What a far cry from last year. In our 2009 survey, users were only “considering” establishing a private cloud, let alone actually starting a cloud initiative. What’s driving this move toward experimenting with both public and private clouds? The ability to offload applications and workloads to public cloud providers (23 percent) and to burst workloads (15 percent) is according to our survey. HPC users have been generally skeptical about the hype around cloud but eager to reduce costs as they require more performance and scale. Our recent webinar on "when offloading to the cloud works and doesn't" along with the proper cloud strategy, are some considerations for organizations considering HPC in the cloud.

If you’re interested in learning more, check out our whitepaper on HPC cloud scenarios—we’ve got customers running some really fascinating HPC solutions in the cloud right now.

Storm is brewing – HPC Cloud

At the 2009 Supercomputing conference in Portland last year, Platform Computing showed off our our first generation cloud computing management tool, Platform ISF. At that time, the “cloud” buzzword was still fairly new to the HPC community, and had several stern critics in the HPC space. To many HPC folk, “cloud” meant virtualization, and virtualization meant low performance. Very few other vendors at the conference last year even used the C-word, and when they did it was to describe other types (e.g. enterprise computing, dynamic datacenter provisioning, etc) of computing. So for a while, many believed as we did, that virtualization takes the “H” out of “HPC.”

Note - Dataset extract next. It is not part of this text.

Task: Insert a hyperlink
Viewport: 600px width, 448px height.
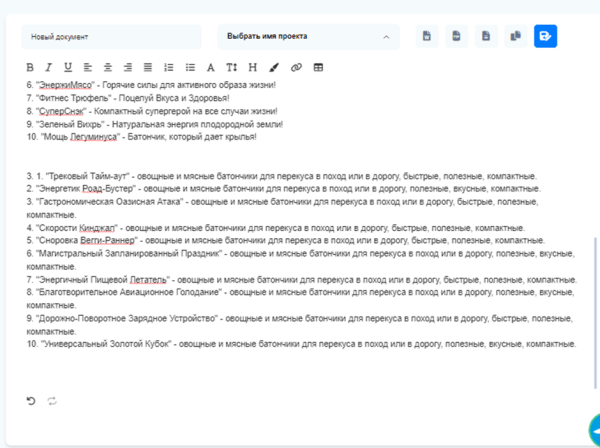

In contrast to last year’s conference, this year both software vendors and infrastructure vendors were present talking about making cloud adoption easy, with every hardware vendor trying to persuade potential customers that building a private cloud using their hardware was a smart choice – especially when the vendor offers their own IaaS model for workload overflow (Platform calls that “Cloud Bursting”).

Also in contrast to 2009, this year has shown hypervisors and processors alike have matured to better support near hardware performance with virtualization. Indeed the performance chasm for some applications has narrowed to a crack (For more on this see our Platform whitepaper). Also, perceptions of the cloud have started to change in the HPC community. For the correct jobs, virtualization doesn’t have to mean there’s an unacceptable performance burden, and the advantages it brings to management, not to mention flexibility, are hard to ignore.

This year at SC’2010 we gave almost the same demonstration with more polish. The difference was the reaction had turned from disdain and skepticism to curiosity and interest. Yes, there are still several issues that need to be sorted before cloud computing is simple for HPC (licensing, data movement, and data security are the biggies). Nevertheless, HPC users are finally beginning to think about the cloud and performance is becoming less and less of an issue. Amazon, for instance, let their HPC performance data walk and talk for itself at the show. A cluster using HPC on EC2 placed at 230th in the TOP500(see http://www.top500.org/system/10661). So there’s no debating it--you can do HPC in the external public cloud – at least if you’re running Linpack.

Even if your application may be difficult to adapt to the cloud, the barriers are falling one by one. So taking the longer term view, in the next 5 years, HPC in the cloud doesn’t seem only feasible, it seems--as we a Platform Computing believe--inevitable.